● **Goal of the exercise**: Beneath this task are records; tally the lines in them that contain "agent" and report only the number.
***** Provided records *****
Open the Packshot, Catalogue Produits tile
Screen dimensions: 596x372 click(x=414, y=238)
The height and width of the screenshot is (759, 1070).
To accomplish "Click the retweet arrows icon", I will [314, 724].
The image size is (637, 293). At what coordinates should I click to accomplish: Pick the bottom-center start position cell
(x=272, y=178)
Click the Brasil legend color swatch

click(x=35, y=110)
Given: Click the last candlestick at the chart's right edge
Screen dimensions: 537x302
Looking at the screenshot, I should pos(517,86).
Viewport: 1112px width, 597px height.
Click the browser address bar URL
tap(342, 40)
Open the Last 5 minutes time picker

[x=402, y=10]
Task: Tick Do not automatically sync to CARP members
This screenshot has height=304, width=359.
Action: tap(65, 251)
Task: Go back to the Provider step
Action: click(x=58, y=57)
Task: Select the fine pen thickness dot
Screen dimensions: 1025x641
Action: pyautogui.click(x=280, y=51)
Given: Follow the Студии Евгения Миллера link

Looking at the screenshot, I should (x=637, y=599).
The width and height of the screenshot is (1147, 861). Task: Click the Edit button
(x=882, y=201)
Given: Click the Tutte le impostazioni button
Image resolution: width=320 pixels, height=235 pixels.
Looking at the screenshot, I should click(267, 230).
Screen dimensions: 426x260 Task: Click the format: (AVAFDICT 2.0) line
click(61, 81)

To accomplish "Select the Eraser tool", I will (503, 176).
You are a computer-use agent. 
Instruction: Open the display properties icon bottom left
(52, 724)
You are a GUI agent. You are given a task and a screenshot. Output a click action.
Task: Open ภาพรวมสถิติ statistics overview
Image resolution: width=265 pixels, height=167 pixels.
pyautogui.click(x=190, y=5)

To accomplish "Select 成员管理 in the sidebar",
*****
● **Response to this exercise**: 2